Une charge provisoire de rébellion a été logée contre Didier Nombreuse. Ce jeune homme de Terre-Rouge avait accusé d’agression le chef du National Security Service, le Deputy Commissioner of Police Dev Jokhoo. Il a dû payer une caution de Rs 3 000 pour obtenir la liberté conditionnelle. Par ailleurs, selon les dernières indications recueillies par Le Mauricien, la CID de Terre-Rouge a procédé durant la matinée à l’arrestation de quatre autres personnes dans le cadre de cette affaire. D’autres manifestants pourraient être interpellés dans les jours à venir.
La Criminal Investigation Division (CID) de Terre-Rouge a arrêté mercredi Didier Nombreuse (23 ans) après la déclaration du Deputy Commissioner of Police (DCP) Dev Jokhoo. Le chef du National Security Service (NSS) – anciennement National Intelligence Unit (NIU) – accuse cet employé d’hôtel de révolte contre la force policière.
Didier Nombreuse a passé la nuit du 3 janvier au poste de police de Terre-Rouge. Une charge provisoire de rébellion sous le Code criminel a été logée le lendemain matin contre lui devant la cour de district de Pamplemousses. Représenté par Me Bernard Marie, le jeune homme a dû fournir une caution de Rs 3 000 afin de recouvrer la liberté conditionnelle.
Tout a commencé le vendredi 30 décembre en début de soirée à Terre-Rouge. Didier Nombreuse allègue avoir été victime d’agression par le chef des services de renseignements. Selon le jeune homme, le DCP Jokhoo, au volant de sa berline, lui aurait fait une queue de poisson dans un virage alors qu’il était à moto.
L’habitant de Terre-Rouge soutient qu’il aurait pu faire une sortie de route et se blesser. Didier Nombreuse n’aurait pas manqué de le faire remarquer au haut gradé de la police qu’il avait entre-temps rattrapé.
D’après la version de Didier Nombreuse, le DCP Jokhoo l’aurait quelque peu averti qu’il était un haut gradé des forces de l’ordre. Il serait sorti furieux de sa voiture pour l’agresser avec sa matraque. La victime présumée se serait alors enfuie vers l’hôpital SSRN pour des soins, bien que certains limiers lui auraient ordonné d’entrer dans une fourgonnette.

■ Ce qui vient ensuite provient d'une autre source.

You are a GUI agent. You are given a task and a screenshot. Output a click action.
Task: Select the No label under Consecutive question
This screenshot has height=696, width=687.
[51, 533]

La version du DCP Jokhoo est tout autre. Il soutient que le jeune homme l’a injurié et a donné des coups de casque sur sa voiture. Ce geste aurait effrayé l’épouse et les enfants du DCP, qui étaient dans le véhicule au moment de l’incident. Pour sa défense, le chef des services de renseignements nie avoir utilisé un tonfa pour agresser le jeune homme, précisant qu’il n’utilise plus cette arme depuis des années.
Cet incident a suscité le mécontentement à Terre-Rouge où des habitants de la localité s’étaient regroupés en signe de protestation contre la police. Des unités de soutien ont dû être dépêchées pour assurer la sécurité « on the locus ». La seule information qui a transpiré des Casernes centrales sur cette affaire est que l’enquête se poursuit.
L’article 144 du Code criminel définit la rébellion comme « toute attaque, toute résistance avec violence et voies de fait envers les officiers ministériels, les gardes champêtres et forestiers, la force publique, les inspecteurs et gardes des canaux et de guildives, les préposés à la perception des taxes, et de contributions, leurs porteurs de contraintes, les séquestrés, les officiers ou agents de la police administrative ou judiciaire, agissant pour l’exécution des lois, des ordres, ou ordonnances de l’autorité publique, des mandats de justice ou jugements, est qualifiée selon les circonstances, de crime ou délit de rébellion. »
Pour ce délit, l’article 153 du Code criminel prévoit l’emprisonnement et / ou une amende ne dépassant pas Rs 100 000.